### Required work
Which lines below hold the word "will"? Copy all of them.

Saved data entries

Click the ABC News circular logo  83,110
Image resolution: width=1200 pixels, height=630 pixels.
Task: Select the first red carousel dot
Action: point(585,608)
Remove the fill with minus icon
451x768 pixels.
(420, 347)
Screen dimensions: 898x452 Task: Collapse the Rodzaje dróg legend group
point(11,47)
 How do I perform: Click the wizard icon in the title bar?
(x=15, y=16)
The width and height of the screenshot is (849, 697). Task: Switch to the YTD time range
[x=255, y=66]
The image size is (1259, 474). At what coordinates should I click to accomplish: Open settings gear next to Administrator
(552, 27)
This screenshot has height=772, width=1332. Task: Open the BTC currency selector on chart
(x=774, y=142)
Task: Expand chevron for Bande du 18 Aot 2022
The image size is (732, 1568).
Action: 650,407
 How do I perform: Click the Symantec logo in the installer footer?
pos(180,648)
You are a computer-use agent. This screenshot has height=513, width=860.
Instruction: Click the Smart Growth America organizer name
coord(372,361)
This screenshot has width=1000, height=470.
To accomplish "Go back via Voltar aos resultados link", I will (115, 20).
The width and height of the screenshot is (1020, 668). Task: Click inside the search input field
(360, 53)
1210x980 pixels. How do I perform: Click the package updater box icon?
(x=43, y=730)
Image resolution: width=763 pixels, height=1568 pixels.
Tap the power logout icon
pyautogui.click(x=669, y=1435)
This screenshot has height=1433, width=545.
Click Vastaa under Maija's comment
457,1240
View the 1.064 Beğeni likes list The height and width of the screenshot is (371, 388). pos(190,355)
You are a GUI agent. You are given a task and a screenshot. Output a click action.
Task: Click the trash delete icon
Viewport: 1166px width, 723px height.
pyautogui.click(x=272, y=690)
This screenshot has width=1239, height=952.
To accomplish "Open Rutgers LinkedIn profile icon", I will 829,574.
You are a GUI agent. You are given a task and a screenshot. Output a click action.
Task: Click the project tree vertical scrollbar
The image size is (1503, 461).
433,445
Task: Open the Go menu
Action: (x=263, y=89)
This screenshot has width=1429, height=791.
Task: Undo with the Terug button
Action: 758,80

### Response for this exercise
To accomplish "Go back via Voltar aos resultados link", I will (115, 20).
To accomplish "Open Rutgers LinkedIn profile icon", I will 829,574.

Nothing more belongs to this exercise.